Desde a morte de Beto Freitas, no final de 2020, homem negro assassinado por seguranças terceirizados contratados pelo Carrefour, a rede de supermercados criou uma série de iniciativas para combater o racismo. Uma das mais recentes, anunciadas em abril, é uma cláusula antirracismo que faz parte, desde janeiro, de todos os contratos com fornecedores. “Descumprir as obrigações pode causar a exclusão de fornecedores e o pagamento de uma multa contratual de 30%, que será destinada a uma causa social de combate ao racismo”, diz Cristiane Lacerda, diretora de RH do Grupo Carrefour Brasil.
Além disso, a empresa está treinando seus mais de 95.000 funcionários no tema e tem a meta global de ter 50% do quadro da companhia formado por negros até 2025. No Brasil, segundo a executiva de RH, 63,5% dos funcionários e 54% da liderança se autodeclaram pretos ou pardos. “Mesmo com o alto contingente interno de diversidade, nos comprometemos com o percentual mínimo de 50% de pessoas negras nas novas contratações, inclusive com a realização de programas de Estágio e de Trainees exclusivo para pessoas negras”, diz Cristiane.
Do ponto de vista de desenvolvimento de carreira, a varejista também está fazendo esforços para estimular os profissionais negros. “Nos comprometemos a oferecer qualificação para 100 negros e negras por ano para aceleração na carreira, permitindo que cheguem mais rapidamente a cargos de liderança”, explica a executiva. Além disso, está nos planos da empresa criar um Programa de Inclusão de empreendedores, que vai investir em redes incubadoras e aceleradoras negras no Rio Grande do Sul, além de financiar cursos técnicos e acadêmicos nas áreas de Tecnologia e Gastronomia para formação de profissionais para o mercado de trabalho.
O racismo no Brasil
Ao lado do instituto Locomotiva, o Carrefour aplicou uma pesquisa sobre o racismo nas organizações brasileiras feita com 1.630 entrevistados em 72 cidades. E alguns dados são reveladores: 64% dos entrevistados acreditam que o racismo é uma ação de indivíduos e não de uma cultura de exclusão, e mais da metade (59%) acredita que pessoas brancas também são vítimas de racismo – o que, segundo Renato Meirelles, fundador do Instituto Locomotiva, não faz sentido algum. “Essa afirmação não faz sentido a partir do momento em que se encara a realidade: situações, oportunidades e ocorrências a partir de fatos e números colocam as pessoas negras em desvantagem apenas pela cor da pele”.

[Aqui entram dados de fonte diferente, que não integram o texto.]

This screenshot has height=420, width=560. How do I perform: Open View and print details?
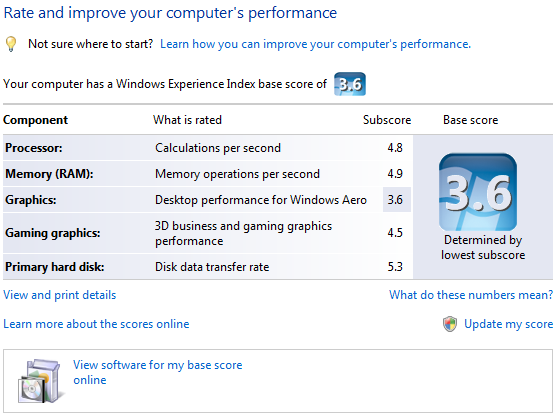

Prova disso é que a ocorrência de violência entre os negros é maior, de acordo com a pesquisa: 54% dos negros já foram abordados pela polícia e com boa parte deles isso aconteceu várias vezes. “Quando se fala de pessoas de pele preta, especificamente, 66% se sentem desrespeitados com essa abordagem. Entre as pessoas brancas, o número cai para 29%”, diz Renato.

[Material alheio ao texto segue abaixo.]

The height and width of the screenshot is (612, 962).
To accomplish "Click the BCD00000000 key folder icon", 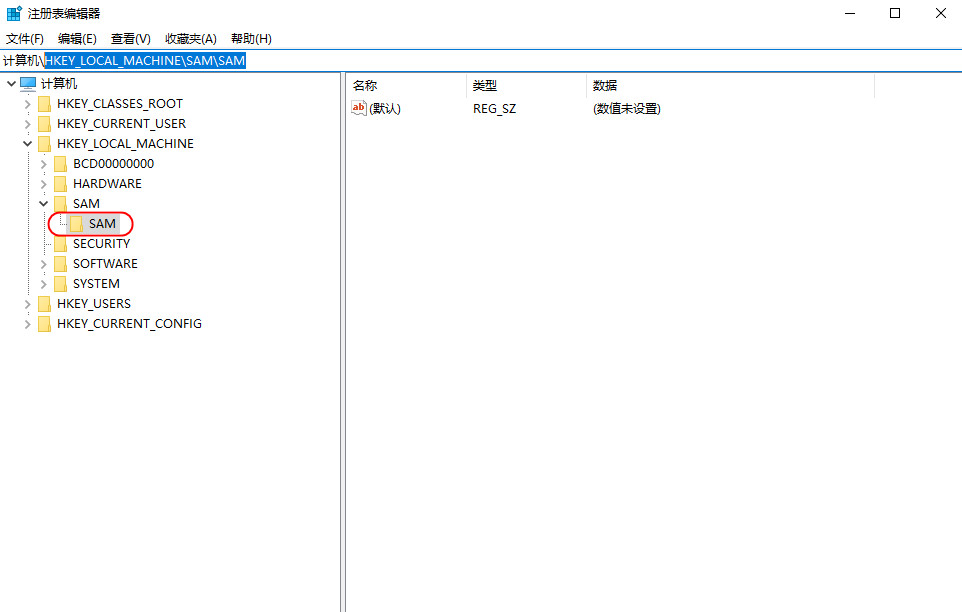I will (60, 163).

Outra questão que veio à tona com o levantamento é o desconhecimento sobre o que é, de fato, o racismo estrutural. “É o fato de as pessoas serem discriminadas, mesmo que essa discriminação não seja racional. Quando a pesquisa aponta que apenas 4% dos brasileiros assumem que são racistas, mas 13% afirma que acha negativo ter pessoas negras no mesmo supermercado que frequentam, isso é racismo estrutural”, explica Renato. “As consequências são drásticas: mais pessoas negras são vítimas de violência, pessoas negras não se sentem à vontade de circular em espaços públicos, pessoas negras não têm as mesmas oportunidades de emprego e isso talvez não tenha nada a ver com a sua formação. Existe um desequilíbrio e isso é racismo estrutural.”